Большие руки, высовывавшиеся из разодранных в клочья рукавов, были сложены на животе, у поясной пряжки. Левая рука была бледной восковой желтизны, правая – синяя, с красноватым отливом.
Икры и ляжки, видневшиеся сквозь дыры изодранных брюк, отливали еще более глубокой, почти черной синевой.
Шавлего поднял с колен припавшую к телу сына старуху, сказал женщинам, чтобы они прикрыли покойника, и вышел.
Со всех сторон на него были устремлены вопросительные взгляды. Он не ответил ни на один из них, не заговорил ни с кем, спустился во двор и направился к винокурне. Сев на край разломанной кирпичной кладки, в которой был прежде укреплен конфискованный куб, он спустил ноги в топку и стал смотреть на церковь святого Ильи, видневшуюся вдали, за склоном Чахриалы. Долго сидел он так, вглядываясь в еле заметные, рассыпанные по просторному церковному двору, ушедшие в землю надгробные плиты.

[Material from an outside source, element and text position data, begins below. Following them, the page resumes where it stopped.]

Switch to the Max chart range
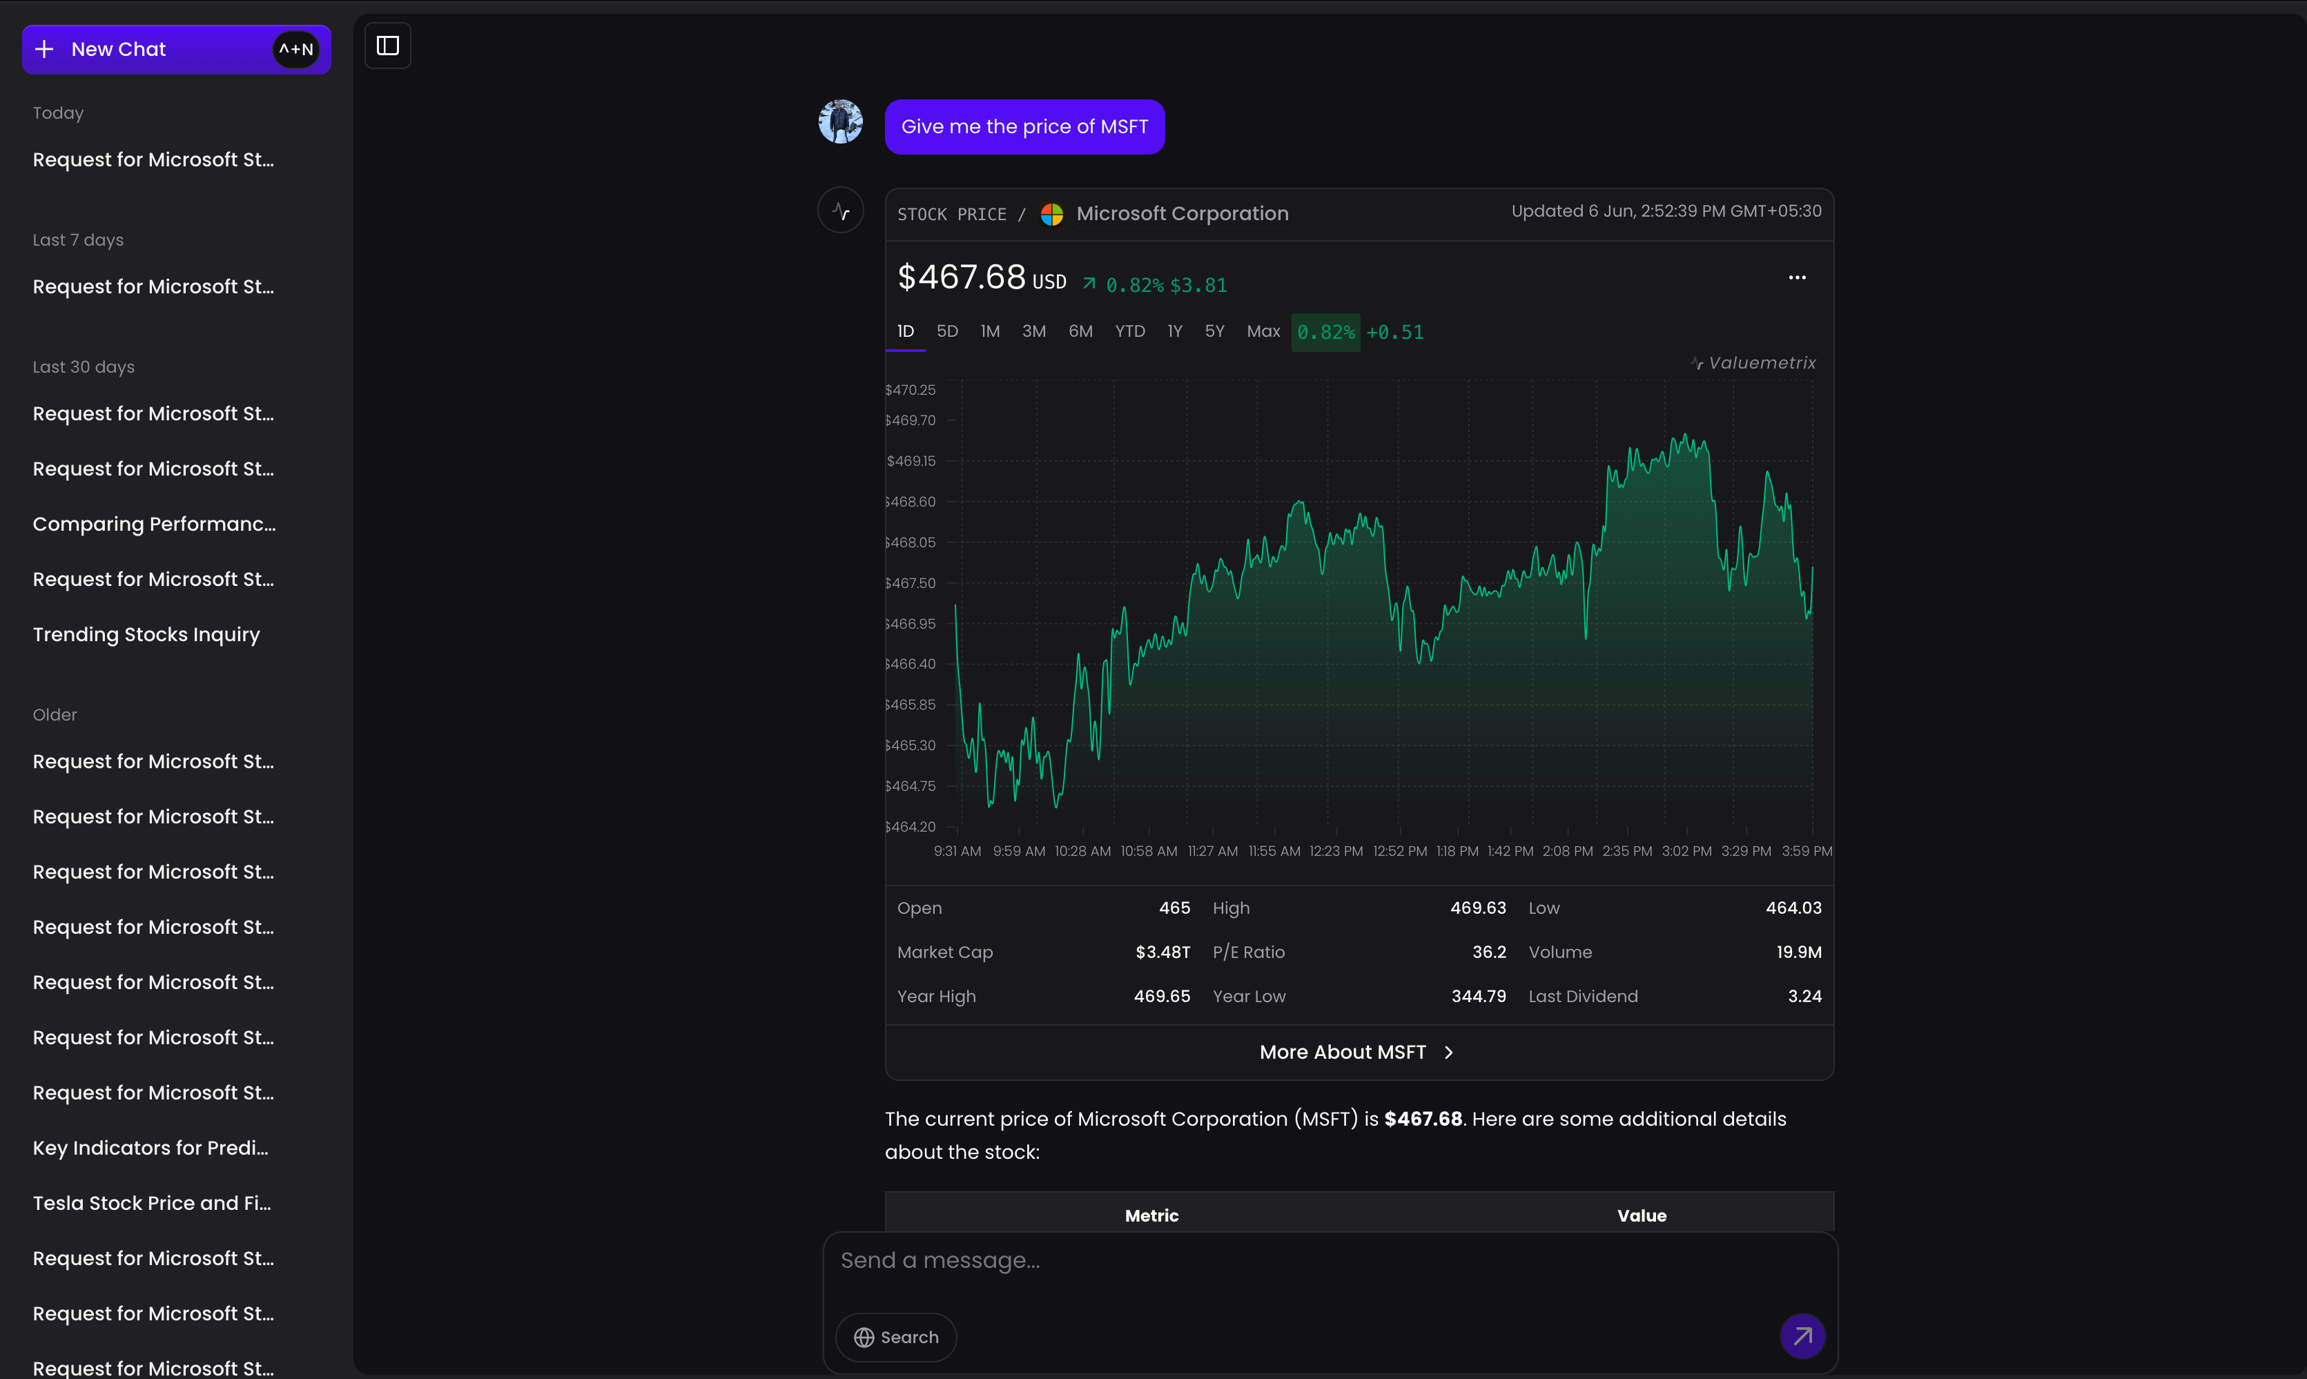 [x=1262, y=332]
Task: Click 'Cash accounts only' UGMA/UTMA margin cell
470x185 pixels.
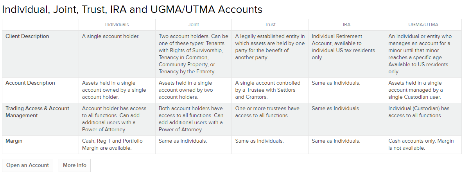Action: click(421, 145)
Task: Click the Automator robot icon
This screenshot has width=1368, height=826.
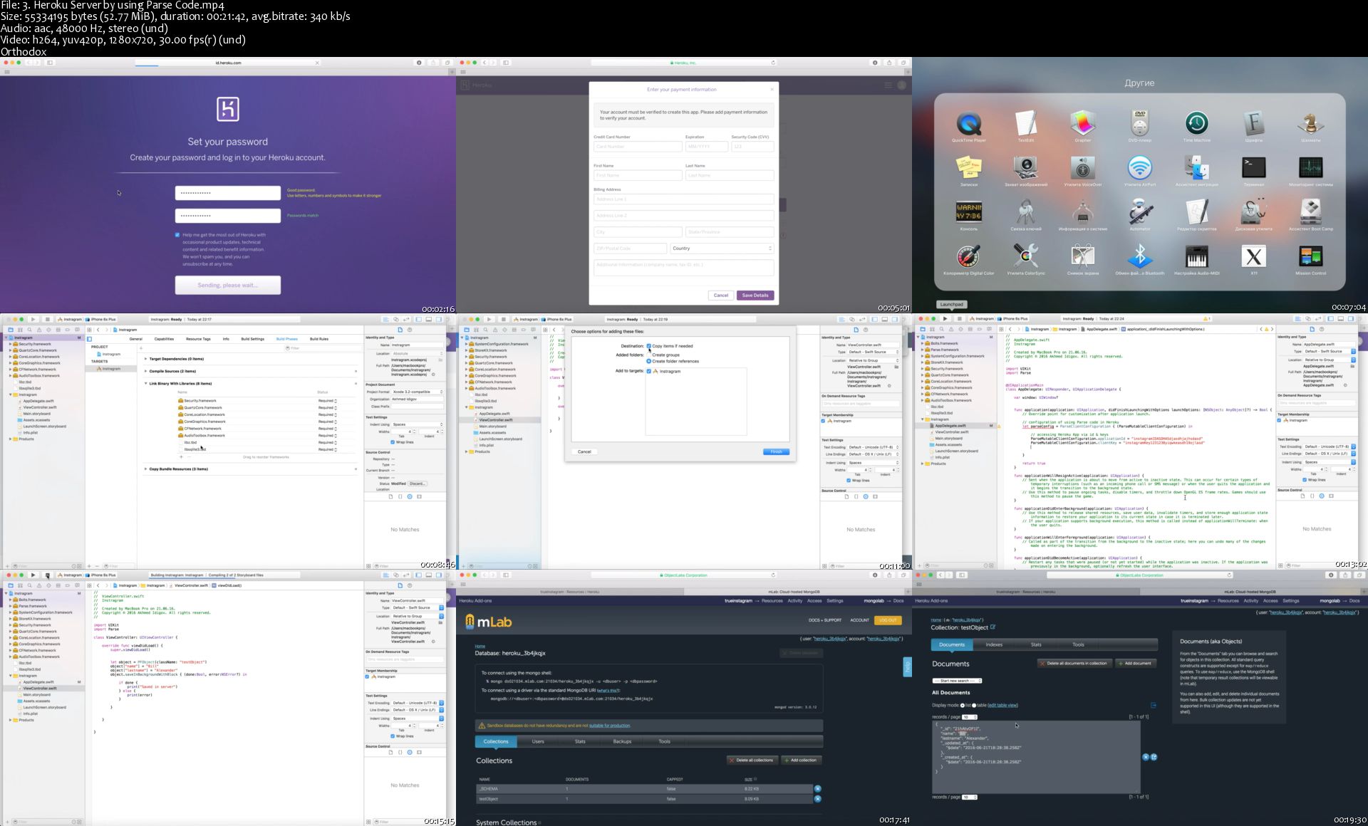Action: pos(1139,212)
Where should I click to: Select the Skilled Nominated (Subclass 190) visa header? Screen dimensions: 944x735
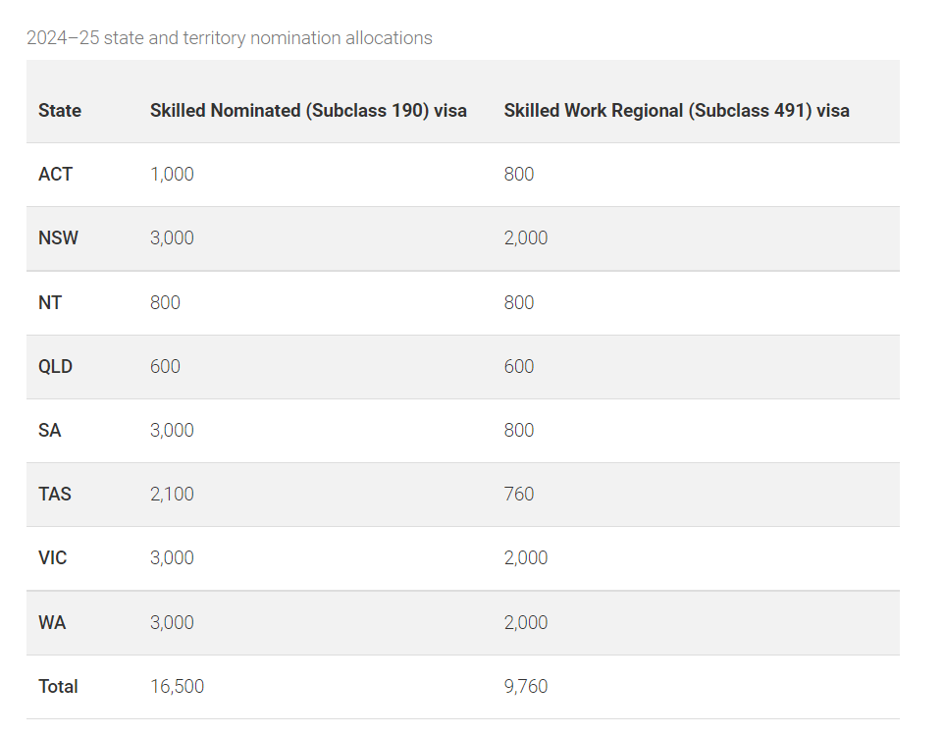[308, 111]
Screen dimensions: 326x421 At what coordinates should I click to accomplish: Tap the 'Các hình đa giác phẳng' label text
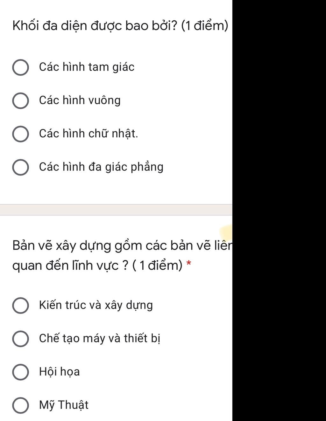pos(101,167)
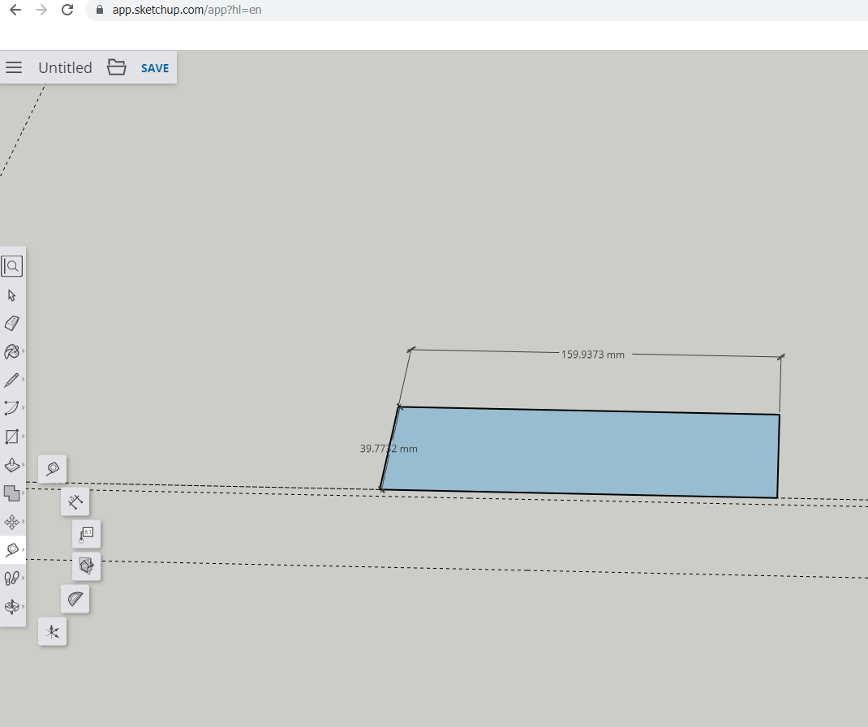Pick the Dimension tool from the flyout
The width and height of the screenshot is (868, 727).
pyautogui.click(x=75, y=502)
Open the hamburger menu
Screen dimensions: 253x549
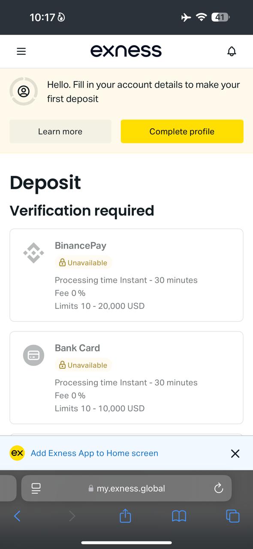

Бесполезно, излишне было думать сейчас о том, какие замыслы и надежды приходилось похоронить вместе с Ревазом. Главное было то, что погибла молодая жизнь. Безвременно угасла жизнь, которая, если бы ей дали срок, могла сложиться не менее прекрасно, чем любая другая.
В ушах у Шавлего еще звучал шепот людей, собравшихся во дворе и в доме, он не мог отогнать носившееся в воздухе подозрение.
И вспомнил слова Реваза:
«Скажи охотнику Како: ступай, убей из этого ружья человека, и оно твое, – побежит так, что даже собаку с собой не прихватит».
«Когда-то среди горцев водилось такое – из-за хорошего ружья могли убить человека. Но только врага – иной веры, иного племени. А Реваз – какие у него были враги и кому сам он был врагом? Да и у врага, пожалуй, не поднялась бы рука лишить жизни такого молодца? Нет, нельзя так запросто возводить напраслину. Это клевета. А клевета ничем не лучше убийства… Я должен поговорить с Како. Сейчас же, немедленно».
Он посмотрел вокруг.
Под абрикосовым деревом собрались молодые. Среди них был и Эрмана – пасмурный, подавленный.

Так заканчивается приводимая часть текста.